## STATED GOAL A
Pull out every line of the records below that contains the word "options", matching case exactly.

## EXTRACT TO READ
=====

FILE - Oregon Attorney General Ellen Rosenblum prepares to speak at a hearing for House Bill 2002 at the Oregon State Capitol in Salem, March 20, 2023.
Kristyna Wentz-Graff
FILE - Oregon Attorney General Ellen Rosenblum prepares to speak at a hearing for House Bill 2002 at the Oregon State Capitol in Salem, March 20, 2023.

After 12 years, the role of Oregon’s top lawyer will be up for grabs in 2024.

Attorney General Ellen Rosenblum will not seek reelection next year, setting up a heated open race for the role of Oregon’s top lawyer at a time voters are concerned about crime and disorder.

Rosenblum, 72, made her decision official Tuesday afternoon. As OPB reported before her formal statement, she had quietly circulated the news among allies in recent weeks. The three-term attorney general’s future plans have been a looming question among Oregon politicians as they game out next year’s top races.

=====

## DATA EXTRACT
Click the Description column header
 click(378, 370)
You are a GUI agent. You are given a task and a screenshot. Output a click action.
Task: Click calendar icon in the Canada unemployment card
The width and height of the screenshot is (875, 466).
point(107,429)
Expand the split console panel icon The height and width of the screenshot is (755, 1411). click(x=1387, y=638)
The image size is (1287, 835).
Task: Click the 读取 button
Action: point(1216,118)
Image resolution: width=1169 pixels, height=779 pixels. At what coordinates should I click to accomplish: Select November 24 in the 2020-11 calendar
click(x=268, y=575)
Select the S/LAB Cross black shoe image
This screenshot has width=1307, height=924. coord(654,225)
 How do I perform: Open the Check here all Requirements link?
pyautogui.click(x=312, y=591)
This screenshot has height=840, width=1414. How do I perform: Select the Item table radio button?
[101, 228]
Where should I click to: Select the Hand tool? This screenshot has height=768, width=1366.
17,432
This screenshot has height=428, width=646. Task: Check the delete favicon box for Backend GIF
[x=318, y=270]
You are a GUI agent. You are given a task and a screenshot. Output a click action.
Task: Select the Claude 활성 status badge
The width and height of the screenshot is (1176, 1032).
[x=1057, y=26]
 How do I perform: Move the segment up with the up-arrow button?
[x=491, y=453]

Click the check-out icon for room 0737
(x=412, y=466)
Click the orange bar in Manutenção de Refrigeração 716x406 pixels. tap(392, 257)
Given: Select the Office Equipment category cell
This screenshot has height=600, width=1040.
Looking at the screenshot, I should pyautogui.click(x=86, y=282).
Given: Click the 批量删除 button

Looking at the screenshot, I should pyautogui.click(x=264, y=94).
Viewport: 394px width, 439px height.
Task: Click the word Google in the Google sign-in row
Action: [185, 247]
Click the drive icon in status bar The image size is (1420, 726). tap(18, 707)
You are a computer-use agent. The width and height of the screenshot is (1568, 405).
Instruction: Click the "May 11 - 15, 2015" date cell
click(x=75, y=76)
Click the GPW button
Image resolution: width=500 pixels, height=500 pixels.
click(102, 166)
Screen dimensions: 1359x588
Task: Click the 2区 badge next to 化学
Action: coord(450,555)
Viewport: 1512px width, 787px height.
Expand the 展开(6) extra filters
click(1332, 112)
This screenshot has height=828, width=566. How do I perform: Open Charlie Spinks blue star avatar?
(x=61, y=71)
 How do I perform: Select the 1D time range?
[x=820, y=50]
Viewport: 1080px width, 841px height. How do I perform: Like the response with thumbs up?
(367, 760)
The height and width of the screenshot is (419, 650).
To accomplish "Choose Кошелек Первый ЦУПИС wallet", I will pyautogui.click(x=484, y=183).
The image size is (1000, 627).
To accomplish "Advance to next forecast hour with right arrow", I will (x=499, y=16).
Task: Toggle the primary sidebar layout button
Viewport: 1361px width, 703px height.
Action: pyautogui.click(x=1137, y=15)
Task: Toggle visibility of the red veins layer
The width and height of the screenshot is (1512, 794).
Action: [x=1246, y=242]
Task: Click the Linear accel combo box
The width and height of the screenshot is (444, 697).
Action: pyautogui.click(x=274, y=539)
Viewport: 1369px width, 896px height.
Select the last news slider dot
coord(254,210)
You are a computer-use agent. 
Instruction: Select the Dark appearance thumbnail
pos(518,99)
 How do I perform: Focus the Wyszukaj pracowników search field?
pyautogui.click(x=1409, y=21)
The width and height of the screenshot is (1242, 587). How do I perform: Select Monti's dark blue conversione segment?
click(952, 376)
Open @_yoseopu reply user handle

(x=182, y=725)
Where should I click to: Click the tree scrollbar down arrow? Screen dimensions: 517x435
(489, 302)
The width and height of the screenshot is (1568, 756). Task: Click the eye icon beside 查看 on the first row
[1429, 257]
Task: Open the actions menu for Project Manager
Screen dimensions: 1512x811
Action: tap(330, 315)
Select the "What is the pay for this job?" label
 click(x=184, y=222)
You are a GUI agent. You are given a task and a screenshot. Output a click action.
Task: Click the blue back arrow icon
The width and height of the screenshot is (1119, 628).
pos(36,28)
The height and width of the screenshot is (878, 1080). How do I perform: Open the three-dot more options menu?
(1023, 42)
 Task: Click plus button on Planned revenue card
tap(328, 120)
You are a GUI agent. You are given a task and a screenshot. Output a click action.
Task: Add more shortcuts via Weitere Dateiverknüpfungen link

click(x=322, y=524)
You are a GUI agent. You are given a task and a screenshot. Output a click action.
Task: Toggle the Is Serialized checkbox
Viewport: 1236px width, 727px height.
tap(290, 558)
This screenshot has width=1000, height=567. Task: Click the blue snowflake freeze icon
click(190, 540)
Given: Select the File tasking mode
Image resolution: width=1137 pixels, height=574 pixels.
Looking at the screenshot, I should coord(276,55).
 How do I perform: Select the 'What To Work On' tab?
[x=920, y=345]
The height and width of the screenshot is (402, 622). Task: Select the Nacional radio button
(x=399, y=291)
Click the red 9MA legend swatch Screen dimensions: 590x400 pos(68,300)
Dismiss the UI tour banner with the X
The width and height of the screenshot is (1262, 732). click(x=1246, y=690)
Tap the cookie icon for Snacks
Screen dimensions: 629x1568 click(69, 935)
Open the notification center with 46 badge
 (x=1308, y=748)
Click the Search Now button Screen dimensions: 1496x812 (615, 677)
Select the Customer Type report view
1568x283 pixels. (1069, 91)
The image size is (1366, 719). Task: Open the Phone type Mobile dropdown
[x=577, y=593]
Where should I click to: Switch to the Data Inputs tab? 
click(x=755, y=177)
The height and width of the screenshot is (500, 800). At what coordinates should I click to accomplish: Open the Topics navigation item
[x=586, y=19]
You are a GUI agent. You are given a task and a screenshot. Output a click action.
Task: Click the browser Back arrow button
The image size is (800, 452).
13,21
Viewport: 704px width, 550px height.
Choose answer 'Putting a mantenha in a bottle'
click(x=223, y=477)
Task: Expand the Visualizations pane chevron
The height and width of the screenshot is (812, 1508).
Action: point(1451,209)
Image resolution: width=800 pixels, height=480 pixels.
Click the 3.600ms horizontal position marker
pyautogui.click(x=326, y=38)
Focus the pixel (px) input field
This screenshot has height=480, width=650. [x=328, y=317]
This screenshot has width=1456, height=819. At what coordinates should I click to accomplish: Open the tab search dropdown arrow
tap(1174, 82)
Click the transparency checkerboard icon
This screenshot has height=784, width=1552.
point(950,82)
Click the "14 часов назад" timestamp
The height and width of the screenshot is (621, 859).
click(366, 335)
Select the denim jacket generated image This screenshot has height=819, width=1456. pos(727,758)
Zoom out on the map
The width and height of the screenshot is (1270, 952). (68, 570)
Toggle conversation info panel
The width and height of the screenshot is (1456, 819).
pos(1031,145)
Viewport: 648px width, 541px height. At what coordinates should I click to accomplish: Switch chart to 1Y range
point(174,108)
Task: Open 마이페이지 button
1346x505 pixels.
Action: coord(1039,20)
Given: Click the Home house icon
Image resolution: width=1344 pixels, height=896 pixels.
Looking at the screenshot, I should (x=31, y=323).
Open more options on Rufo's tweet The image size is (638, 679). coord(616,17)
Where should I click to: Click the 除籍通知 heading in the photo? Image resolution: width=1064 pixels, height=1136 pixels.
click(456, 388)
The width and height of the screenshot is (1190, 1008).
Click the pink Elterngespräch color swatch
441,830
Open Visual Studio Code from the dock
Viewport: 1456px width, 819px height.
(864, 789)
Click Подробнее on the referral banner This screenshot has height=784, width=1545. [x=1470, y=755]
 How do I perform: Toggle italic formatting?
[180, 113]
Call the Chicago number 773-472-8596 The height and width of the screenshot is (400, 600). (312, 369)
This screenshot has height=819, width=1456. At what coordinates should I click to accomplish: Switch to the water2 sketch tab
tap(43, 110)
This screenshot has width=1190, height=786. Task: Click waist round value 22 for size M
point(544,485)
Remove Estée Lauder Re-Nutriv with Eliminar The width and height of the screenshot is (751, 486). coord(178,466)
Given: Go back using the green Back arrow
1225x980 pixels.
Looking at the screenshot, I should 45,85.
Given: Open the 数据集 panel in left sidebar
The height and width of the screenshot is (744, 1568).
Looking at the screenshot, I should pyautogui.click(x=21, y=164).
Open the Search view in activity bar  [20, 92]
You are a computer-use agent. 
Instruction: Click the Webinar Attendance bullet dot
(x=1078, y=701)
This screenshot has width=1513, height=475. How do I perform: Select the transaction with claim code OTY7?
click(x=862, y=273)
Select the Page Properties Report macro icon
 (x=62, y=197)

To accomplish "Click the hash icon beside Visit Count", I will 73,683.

=====

## STATED GOAL B
Output word for word the passage of the Oregon attorney general news item starting at "Rosenblum, 72, made" and ending at "year’s top races.".

## PROBLEM SOLUTION A
The height and width of the screenshot is (878, 1080). How do I perform: Open the three-dot more options menu?
Open more options on Rufo's tweet The image size is (638, 679). coord(616,17)

## PROBLEM SOLUTION B
Rosenblum, 72, made her decision official Tuesday afternoon. As OPB reported before her formal statement, she had quietly circulated the news among allies in recent weeks. The three-term attorney general’s future plans have been a looming question among Oregon politicians as they game out next year’s top races.